Workers prepare to welcome evacuees at Kay Bailey Hutchison Convention Center in Dallas. (Photo credit: @Mike_Rawlings Twitter)

As hurricane evacuees stream out of Houston in what was supposed to be the first week of school, Dallas’s public schools are welcoming any students who want to enroll there.

Dallas Independent School District leaders said they will register displaced students in city schools immediately — and even provide transportation to get them to class.

“Students will not be turned away for any reason,” the district said in a statement on its website.

“It’s too early to tell how many students we’re talking about, but we’re certainly ready to help out our brethren from the Gulf Coast,” district spokeswoman Robyn Harris told DallasNews.com.

Students staying at the convention center will be placed at North Dallas High School, Alex W. Spence Middle School or John F. Kennedy Elementary School without having to provide the usual documentation, such as proof of residency, birth certificates, or immunization records. The district will provide transportation between schools and the Kay Bailey Hutchison Convention Center, which opened as a shelter for 5,000 people Tuesday.

District trustee Miguel Solis told The 74 that hurricane relief is not new to Dallas, which also took in evacuees during Hurricane Katrina in 2005. “This is sort of in our DNA to want to step up and to want to support kids from all across the state,” he said.
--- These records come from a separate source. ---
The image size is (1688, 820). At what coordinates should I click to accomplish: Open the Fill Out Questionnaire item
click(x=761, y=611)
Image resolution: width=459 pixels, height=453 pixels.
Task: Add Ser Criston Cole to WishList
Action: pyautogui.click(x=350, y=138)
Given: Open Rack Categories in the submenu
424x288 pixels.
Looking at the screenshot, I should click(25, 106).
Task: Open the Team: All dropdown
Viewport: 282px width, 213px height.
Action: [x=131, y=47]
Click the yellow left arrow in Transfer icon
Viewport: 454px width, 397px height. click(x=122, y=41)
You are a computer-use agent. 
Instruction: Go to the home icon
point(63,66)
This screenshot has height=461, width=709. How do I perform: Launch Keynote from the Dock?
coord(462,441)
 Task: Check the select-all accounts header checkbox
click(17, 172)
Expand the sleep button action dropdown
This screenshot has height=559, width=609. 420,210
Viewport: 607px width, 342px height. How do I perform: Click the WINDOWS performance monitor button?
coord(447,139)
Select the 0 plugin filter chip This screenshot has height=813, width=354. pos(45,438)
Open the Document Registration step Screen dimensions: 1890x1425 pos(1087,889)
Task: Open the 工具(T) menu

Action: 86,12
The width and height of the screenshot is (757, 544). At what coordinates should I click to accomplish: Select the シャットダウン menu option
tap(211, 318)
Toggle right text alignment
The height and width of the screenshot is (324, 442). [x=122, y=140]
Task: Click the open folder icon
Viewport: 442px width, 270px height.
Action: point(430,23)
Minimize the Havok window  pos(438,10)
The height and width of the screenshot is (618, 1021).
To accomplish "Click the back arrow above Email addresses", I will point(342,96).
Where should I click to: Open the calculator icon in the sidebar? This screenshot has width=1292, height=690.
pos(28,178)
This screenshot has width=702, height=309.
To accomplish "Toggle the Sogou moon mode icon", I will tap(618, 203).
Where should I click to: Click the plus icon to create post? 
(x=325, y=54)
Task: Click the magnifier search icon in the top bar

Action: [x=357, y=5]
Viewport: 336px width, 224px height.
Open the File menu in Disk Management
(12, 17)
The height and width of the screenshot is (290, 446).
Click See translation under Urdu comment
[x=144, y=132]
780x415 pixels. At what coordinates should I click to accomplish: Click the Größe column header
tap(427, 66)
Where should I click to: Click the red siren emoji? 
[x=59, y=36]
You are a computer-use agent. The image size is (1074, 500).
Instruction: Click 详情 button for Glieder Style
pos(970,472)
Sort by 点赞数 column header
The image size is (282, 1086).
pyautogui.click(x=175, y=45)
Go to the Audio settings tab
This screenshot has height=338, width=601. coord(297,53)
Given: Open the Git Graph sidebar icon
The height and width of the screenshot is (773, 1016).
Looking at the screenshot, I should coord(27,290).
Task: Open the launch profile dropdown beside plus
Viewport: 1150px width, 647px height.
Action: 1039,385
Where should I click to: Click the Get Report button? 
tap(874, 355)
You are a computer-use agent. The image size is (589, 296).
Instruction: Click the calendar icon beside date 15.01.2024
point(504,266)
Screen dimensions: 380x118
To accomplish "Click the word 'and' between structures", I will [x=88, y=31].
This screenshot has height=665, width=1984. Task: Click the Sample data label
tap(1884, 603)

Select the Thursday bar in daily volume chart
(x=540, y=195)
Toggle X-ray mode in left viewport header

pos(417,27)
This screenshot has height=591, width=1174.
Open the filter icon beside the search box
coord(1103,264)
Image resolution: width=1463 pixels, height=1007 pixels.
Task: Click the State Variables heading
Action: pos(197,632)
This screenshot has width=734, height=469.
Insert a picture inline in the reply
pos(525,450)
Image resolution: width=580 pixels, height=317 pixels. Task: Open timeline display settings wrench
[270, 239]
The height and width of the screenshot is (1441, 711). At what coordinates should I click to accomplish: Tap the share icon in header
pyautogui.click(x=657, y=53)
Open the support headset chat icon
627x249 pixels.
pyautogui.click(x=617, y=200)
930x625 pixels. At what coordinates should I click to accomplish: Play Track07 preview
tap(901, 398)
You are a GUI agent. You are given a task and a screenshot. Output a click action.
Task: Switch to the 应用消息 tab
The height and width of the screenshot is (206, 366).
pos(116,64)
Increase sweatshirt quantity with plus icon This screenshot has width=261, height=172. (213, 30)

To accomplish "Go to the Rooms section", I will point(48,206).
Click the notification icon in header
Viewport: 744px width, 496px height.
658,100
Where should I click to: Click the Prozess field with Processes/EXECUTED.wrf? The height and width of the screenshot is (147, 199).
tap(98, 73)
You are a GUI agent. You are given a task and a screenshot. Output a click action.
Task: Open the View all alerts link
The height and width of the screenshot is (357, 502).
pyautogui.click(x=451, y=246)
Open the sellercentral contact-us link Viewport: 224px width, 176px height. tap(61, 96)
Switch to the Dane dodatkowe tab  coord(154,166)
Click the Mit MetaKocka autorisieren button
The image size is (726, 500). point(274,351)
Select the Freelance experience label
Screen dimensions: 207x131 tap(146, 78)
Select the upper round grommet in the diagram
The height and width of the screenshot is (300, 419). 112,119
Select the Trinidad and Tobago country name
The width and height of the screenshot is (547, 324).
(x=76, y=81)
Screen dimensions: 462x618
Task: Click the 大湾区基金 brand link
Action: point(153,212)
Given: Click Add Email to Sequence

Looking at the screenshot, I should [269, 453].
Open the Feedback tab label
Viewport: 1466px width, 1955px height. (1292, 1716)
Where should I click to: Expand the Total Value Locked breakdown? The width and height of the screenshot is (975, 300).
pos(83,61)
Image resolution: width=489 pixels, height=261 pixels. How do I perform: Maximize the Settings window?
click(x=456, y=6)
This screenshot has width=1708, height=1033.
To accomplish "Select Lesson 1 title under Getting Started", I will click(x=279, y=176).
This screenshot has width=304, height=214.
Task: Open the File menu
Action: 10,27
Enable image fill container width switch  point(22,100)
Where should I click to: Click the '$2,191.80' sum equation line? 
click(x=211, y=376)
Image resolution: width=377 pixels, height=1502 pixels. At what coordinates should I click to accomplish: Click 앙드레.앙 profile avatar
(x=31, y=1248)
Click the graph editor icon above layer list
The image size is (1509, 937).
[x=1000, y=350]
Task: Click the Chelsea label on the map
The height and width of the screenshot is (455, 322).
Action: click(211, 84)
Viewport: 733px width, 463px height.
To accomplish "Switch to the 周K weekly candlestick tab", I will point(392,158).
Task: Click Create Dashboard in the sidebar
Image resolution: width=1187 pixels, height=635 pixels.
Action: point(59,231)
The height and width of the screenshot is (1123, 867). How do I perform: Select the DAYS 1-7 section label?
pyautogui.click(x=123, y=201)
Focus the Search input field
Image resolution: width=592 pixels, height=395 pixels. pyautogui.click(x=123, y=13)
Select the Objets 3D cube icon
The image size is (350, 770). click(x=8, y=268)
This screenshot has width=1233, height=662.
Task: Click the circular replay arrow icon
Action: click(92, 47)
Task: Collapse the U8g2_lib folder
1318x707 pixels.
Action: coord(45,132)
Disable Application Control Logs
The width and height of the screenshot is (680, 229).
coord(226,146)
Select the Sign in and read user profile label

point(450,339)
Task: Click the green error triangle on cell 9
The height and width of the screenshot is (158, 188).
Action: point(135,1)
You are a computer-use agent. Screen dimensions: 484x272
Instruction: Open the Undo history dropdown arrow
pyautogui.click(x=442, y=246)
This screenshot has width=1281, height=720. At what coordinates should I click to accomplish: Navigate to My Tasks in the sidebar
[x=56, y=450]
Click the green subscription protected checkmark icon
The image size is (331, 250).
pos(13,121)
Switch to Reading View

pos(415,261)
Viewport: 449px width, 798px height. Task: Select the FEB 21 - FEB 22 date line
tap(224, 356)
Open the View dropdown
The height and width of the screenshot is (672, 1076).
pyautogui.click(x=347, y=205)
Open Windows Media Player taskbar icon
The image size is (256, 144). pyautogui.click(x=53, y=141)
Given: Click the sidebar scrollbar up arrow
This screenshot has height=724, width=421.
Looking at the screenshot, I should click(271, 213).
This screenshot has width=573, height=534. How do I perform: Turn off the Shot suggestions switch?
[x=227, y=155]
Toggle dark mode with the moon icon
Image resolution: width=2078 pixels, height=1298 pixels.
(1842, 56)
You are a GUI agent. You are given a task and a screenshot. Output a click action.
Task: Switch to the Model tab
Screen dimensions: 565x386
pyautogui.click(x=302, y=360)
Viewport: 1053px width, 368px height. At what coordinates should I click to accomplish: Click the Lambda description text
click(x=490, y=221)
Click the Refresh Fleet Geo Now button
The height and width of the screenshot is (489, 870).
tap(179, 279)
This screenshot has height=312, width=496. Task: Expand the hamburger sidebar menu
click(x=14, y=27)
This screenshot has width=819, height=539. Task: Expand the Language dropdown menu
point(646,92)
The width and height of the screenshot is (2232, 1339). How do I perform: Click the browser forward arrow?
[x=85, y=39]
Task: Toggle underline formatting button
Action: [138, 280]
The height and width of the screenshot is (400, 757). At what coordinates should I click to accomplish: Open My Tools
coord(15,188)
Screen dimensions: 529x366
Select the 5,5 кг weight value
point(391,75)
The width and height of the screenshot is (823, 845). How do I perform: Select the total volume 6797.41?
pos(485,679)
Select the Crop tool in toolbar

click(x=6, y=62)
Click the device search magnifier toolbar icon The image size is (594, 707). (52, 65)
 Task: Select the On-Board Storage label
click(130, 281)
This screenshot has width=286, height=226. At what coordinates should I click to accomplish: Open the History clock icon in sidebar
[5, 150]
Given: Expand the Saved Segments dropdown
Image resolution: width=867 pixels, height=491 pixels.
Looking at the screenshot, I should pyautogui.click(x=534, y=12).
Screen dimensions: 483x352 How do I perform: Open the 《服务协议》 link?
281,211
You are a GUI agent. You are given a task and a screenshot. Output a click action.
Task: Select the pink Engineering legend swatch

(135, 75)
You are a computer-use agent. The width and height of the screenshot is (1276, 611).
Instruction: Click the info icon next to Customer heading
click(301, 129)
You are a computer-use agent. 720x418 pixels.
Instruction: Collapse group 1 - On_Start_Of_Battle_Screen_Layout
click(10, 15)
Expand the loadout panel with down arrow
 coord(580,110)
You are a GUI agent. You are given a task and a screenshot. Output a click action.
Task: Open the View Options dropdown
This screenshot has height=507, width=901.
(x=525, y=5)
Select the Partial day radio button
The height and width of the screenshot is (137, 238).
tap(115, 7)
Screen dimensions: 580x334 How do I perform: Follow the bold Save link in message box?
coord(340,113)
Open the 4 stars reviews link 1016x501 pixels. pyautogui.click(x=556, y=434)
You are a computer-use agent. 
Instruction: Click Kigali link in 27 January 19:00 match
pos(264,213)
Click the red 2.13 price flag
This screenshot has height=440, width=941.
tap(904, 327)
Two of the schools opening to displaced students are in his district.

Solis started a drive for school supplies at his office Monday and said district staff will be on hand at shelters to help families enroll their children, as well as to provide information and counseling.

The three schools are underenrolled, he said, so they have room for more children. If those schools fill up, the district will open others up to displaced students, Solis said.

“The onus is on all of us to step up” when disasters like this happen, he said.

 

Classes canceled in Houston

Meanwhile, in Houston, continuing rain and flooding has prevented authorities from checking on all district schools, but at least 35 of 300 have water damage or power outages, according to The New York Times.

Houston Independent School District Superintendent Richard Carranza said school will not open until after Labor Day, or later.

“It’s a Houston-wide tragedy, so everybody is being impacted — our employees and our families,” Carranza told The Times. “We’ve been really transparent that weather conditions and, quite frankly, city infrastructure are going to determine whether we are going to safely be able to open” on Sept. 5.